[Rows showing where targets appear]
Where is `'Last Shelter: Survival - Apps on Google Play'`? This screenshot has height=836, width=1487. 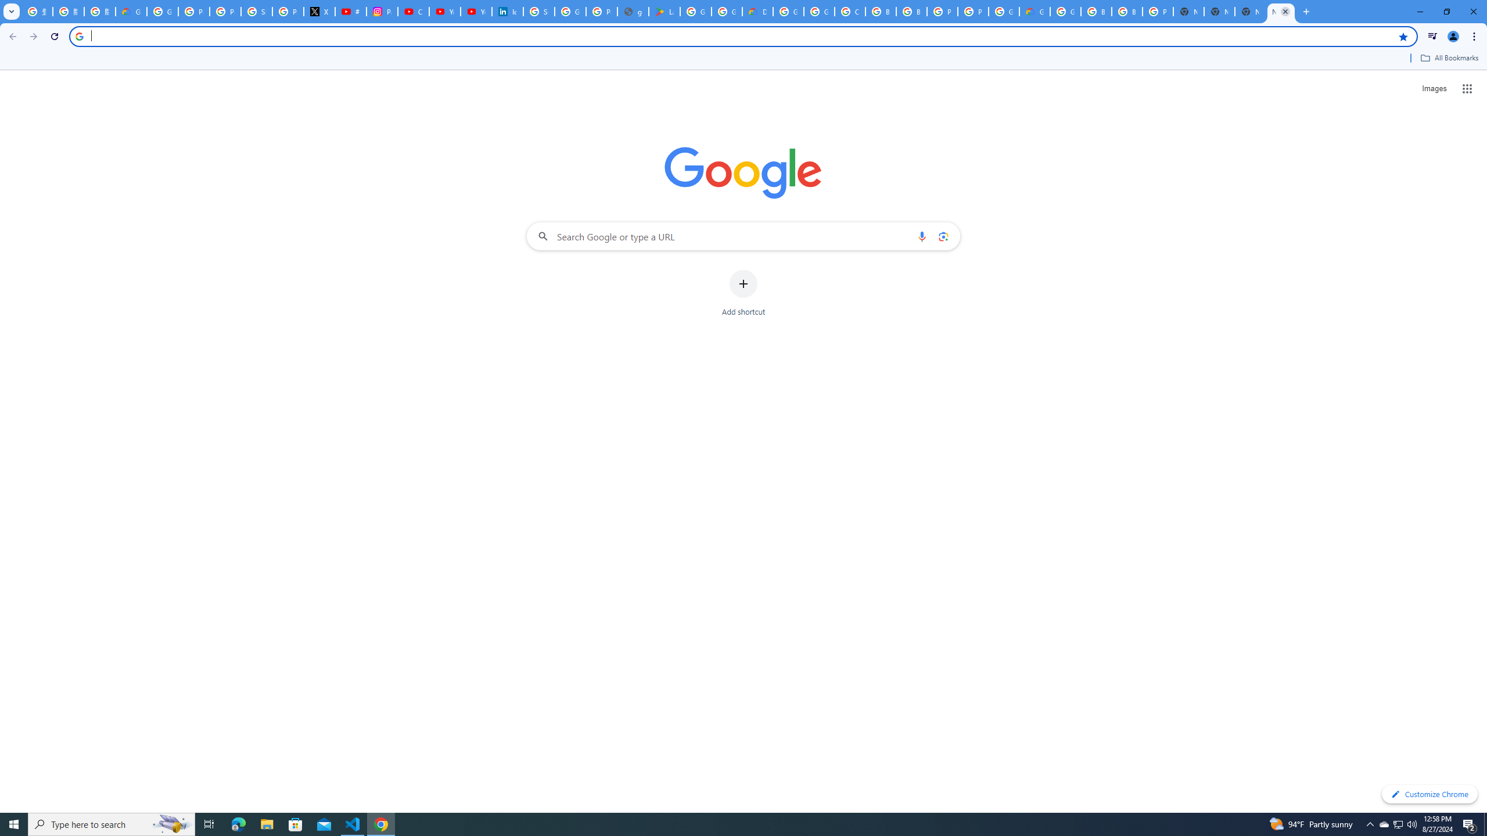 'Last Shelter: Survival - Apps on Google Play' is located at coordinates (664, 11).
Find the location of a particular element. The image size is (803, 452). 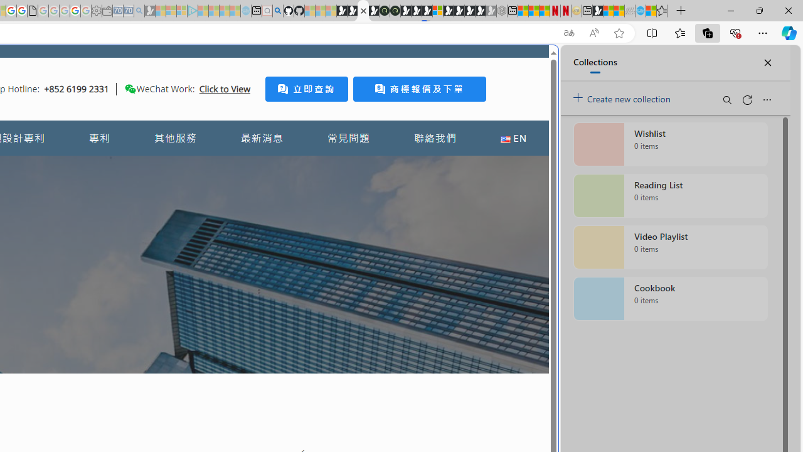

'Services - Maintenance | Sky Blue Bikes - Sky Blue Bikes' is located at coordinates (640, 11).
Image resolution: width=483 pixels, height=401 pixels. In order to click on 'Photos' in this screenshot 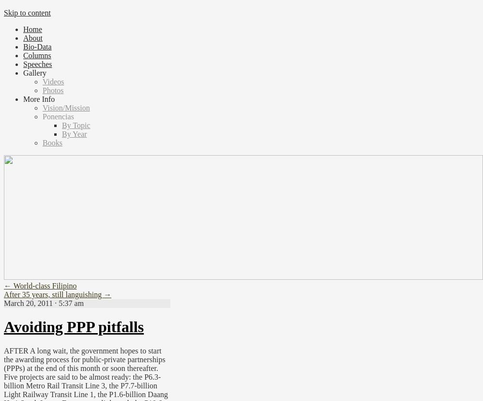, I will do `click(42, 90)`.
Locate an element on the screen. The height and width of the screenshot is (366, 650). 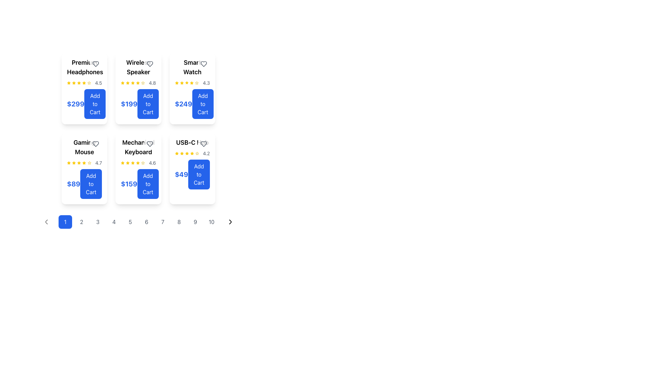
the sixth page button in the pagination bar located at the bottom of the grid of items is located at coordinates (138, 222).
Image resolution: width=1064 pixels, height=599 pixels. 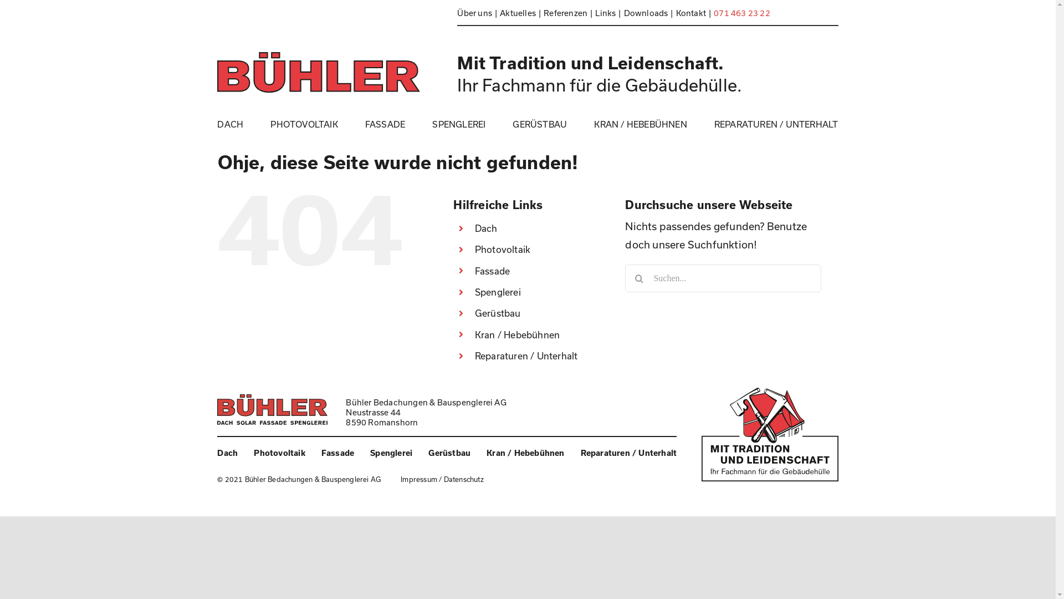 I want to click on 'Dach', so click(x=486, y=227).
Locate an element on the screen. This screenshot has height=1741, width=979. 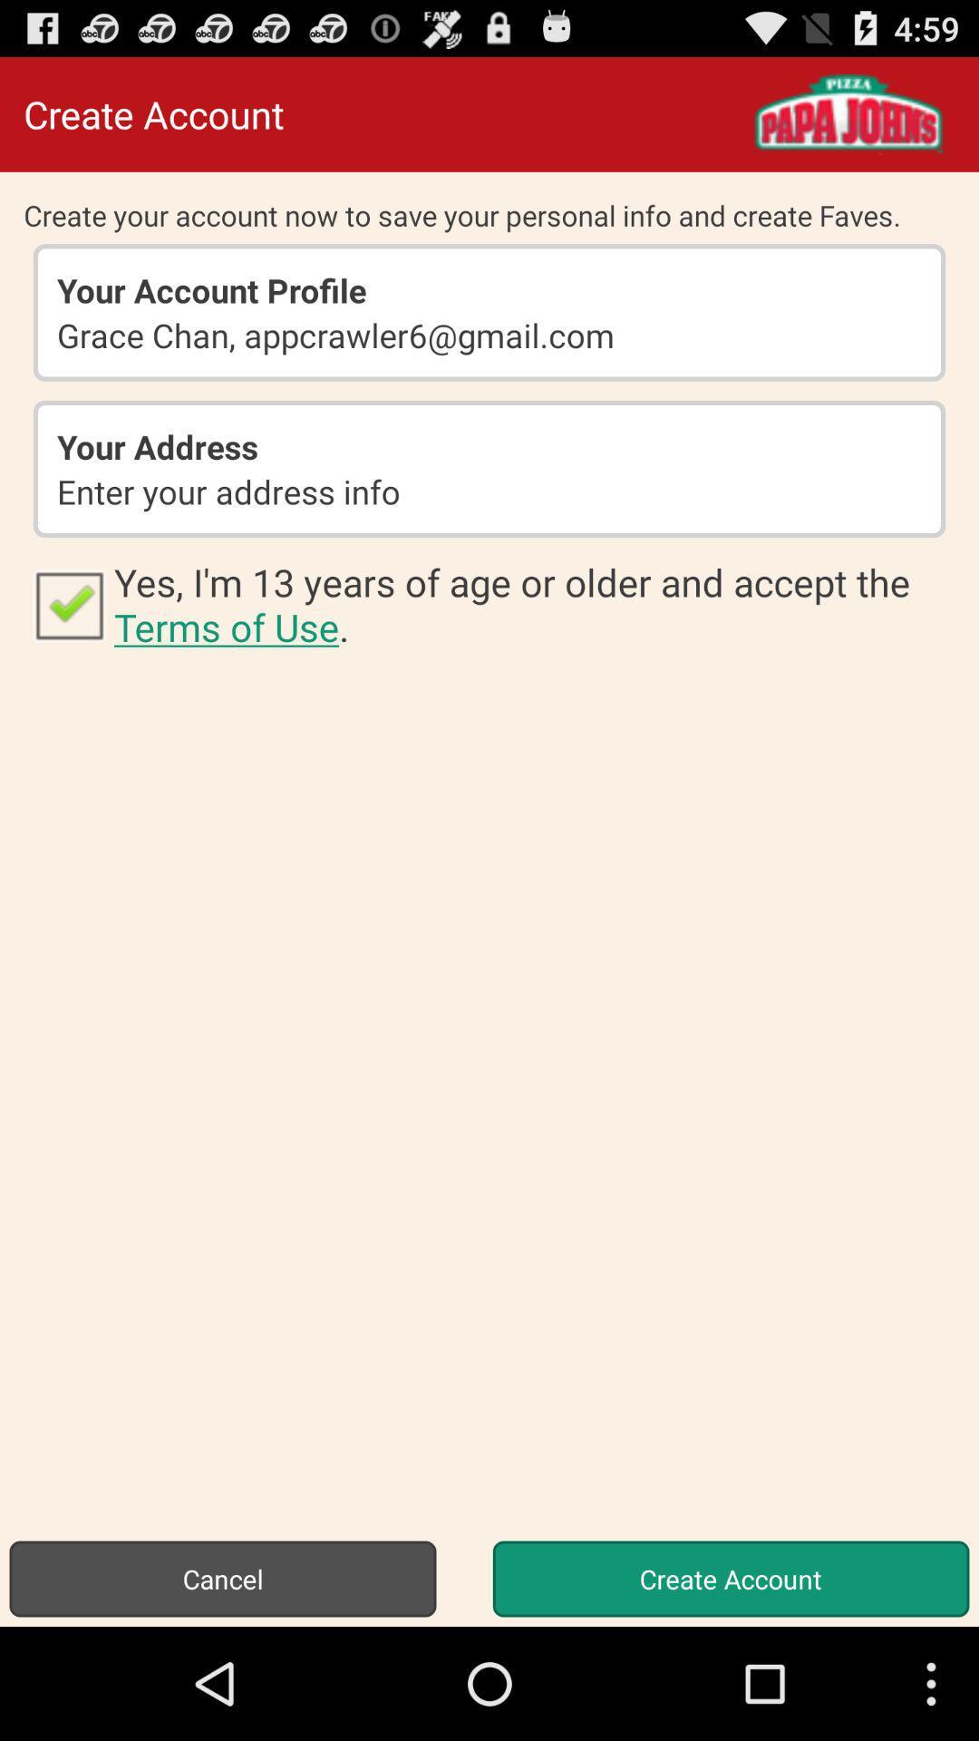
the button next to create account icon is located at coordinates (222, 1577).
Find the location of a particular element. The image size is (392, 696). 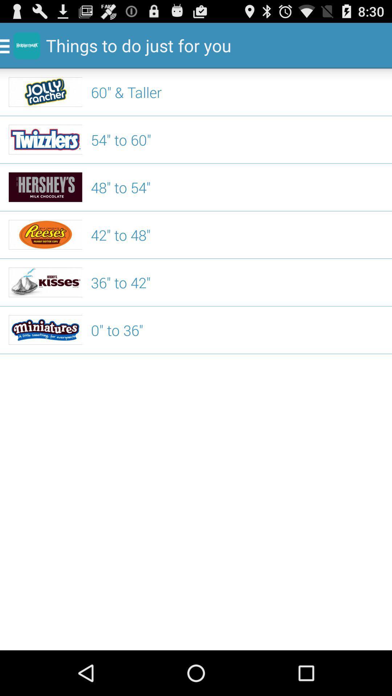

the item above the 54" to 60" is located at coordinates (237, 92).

DIRECTION
Copy word for word the part of the records that opens with the line containing "Locate an element on the screen. This", including that line, and runs through the end of the records. Leave the pictures out of your copy.

WORKED SOLUTION
Locate an element on the screen. This screenshot has height=1741, width=979. 
the button next to create account icon is located at coordinates (222, 1577).
Find the location of a particular element. The image size is (392, 696). 

the item above the 54" to 60" is located at coordinates (237, 92).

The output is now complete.